Stored items from a collection ::
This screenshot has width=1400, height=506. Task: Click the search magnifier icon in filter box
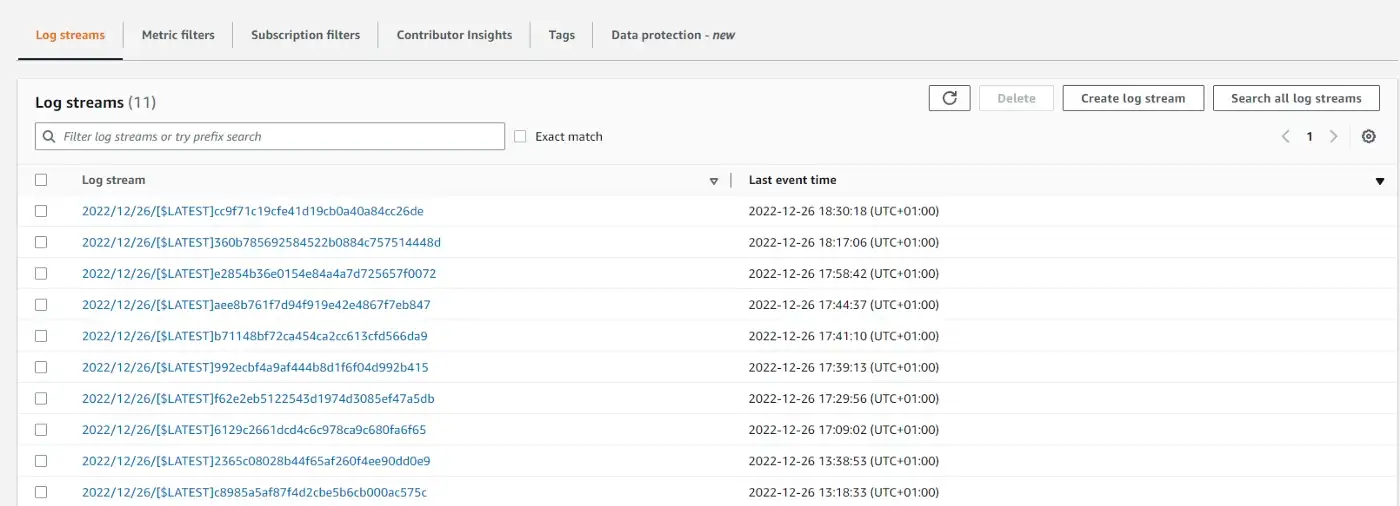click(x=49, y=137)
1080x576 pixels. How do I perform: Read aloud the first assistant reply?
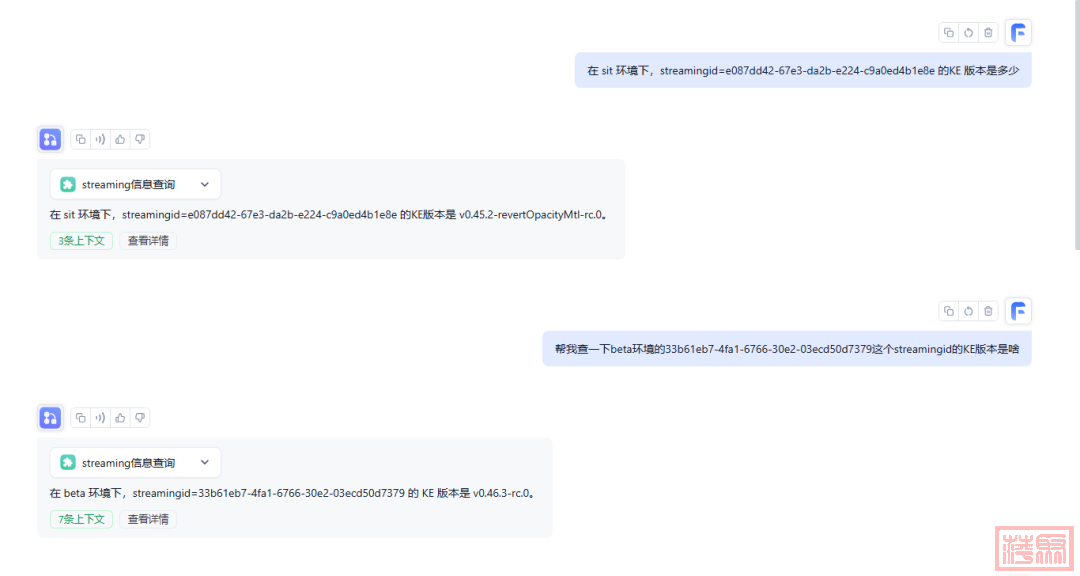point(100,140)
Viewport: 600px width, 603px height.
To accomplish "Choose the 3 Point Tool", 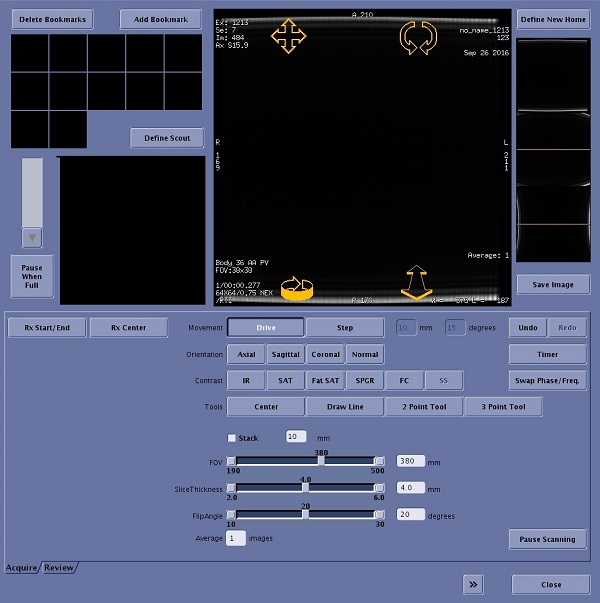I will click(503, 406).
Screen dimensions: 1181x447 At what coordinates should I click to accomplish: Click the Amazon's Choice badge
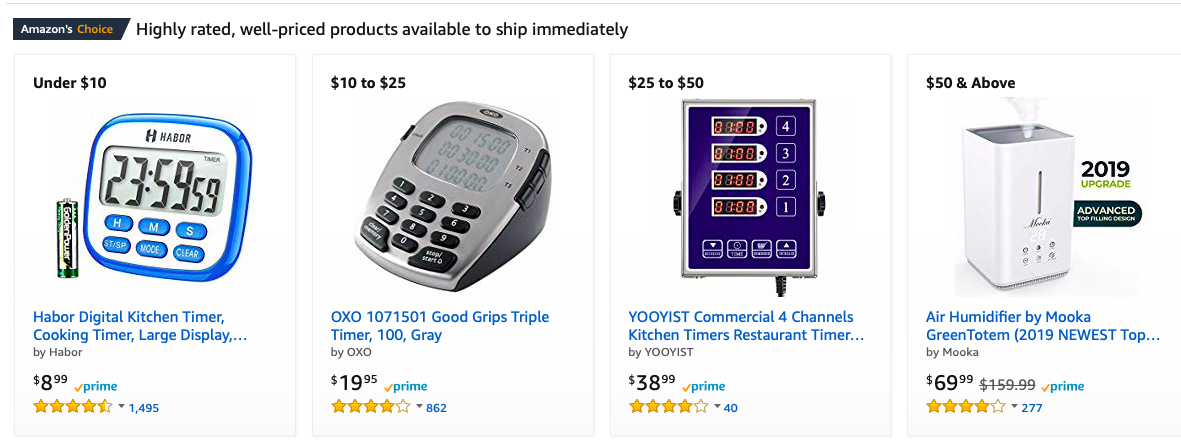point(70,29)
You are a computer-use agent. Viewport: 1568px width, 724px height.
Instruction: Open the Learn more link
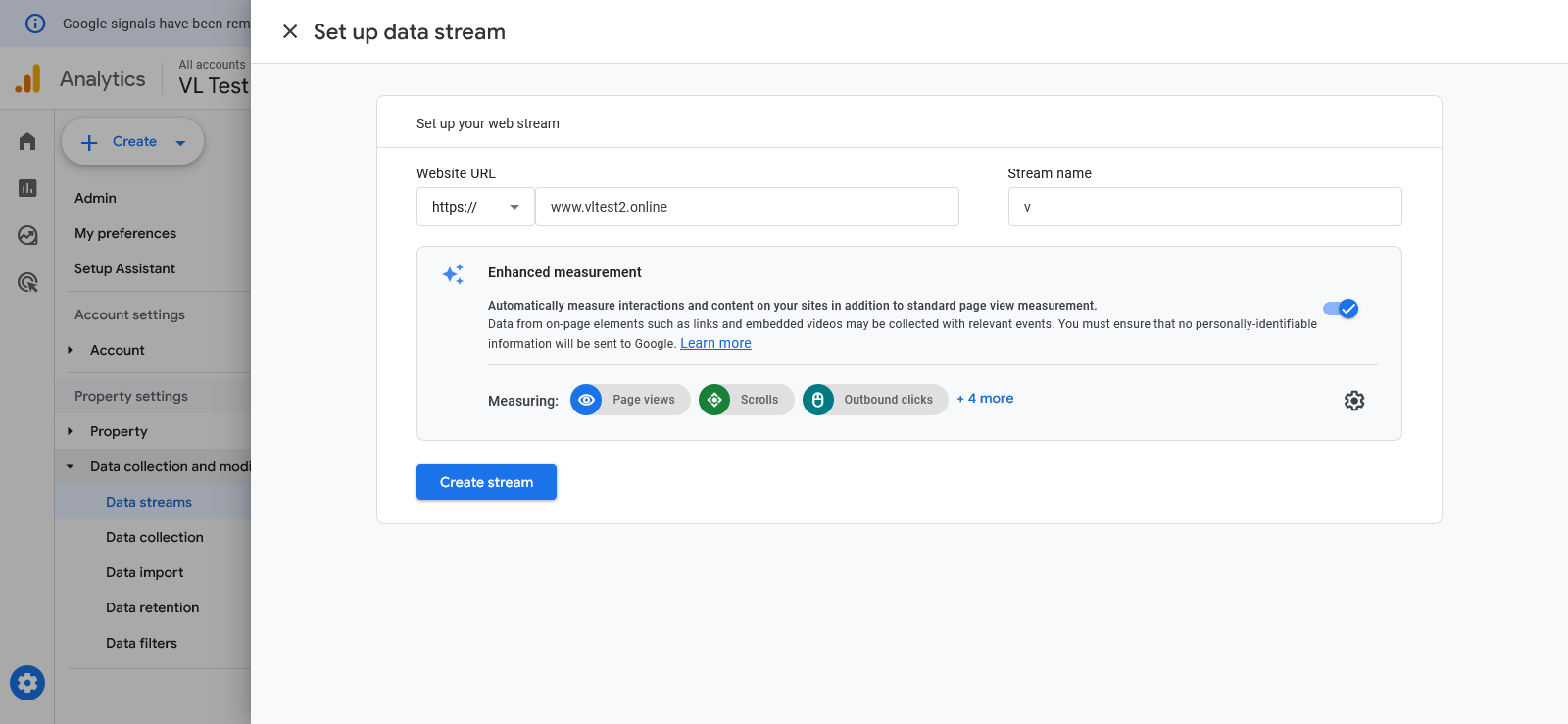(715, 343)

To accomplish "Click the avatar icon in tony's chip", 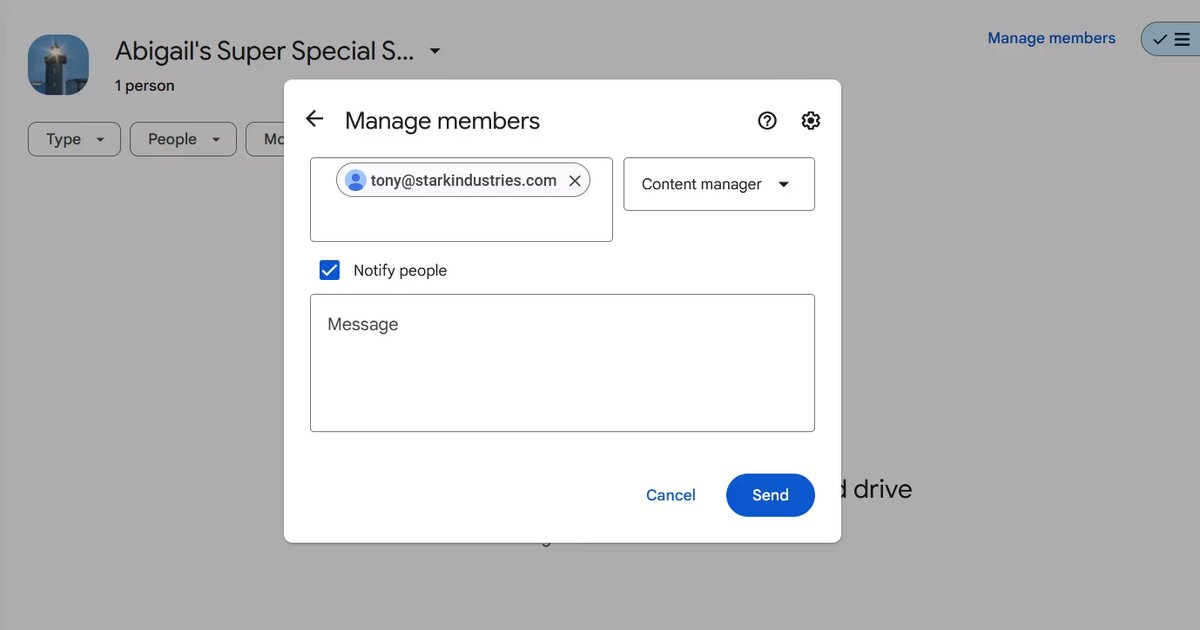I will (355, 181).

Directions ::
Your task is to copy every line of the entries that contains the string "Viewport".

Exercise output ::
Viewport: 600px width, 603px height.
You are a computer-use agent. Viewport: 1568px width, 724px height.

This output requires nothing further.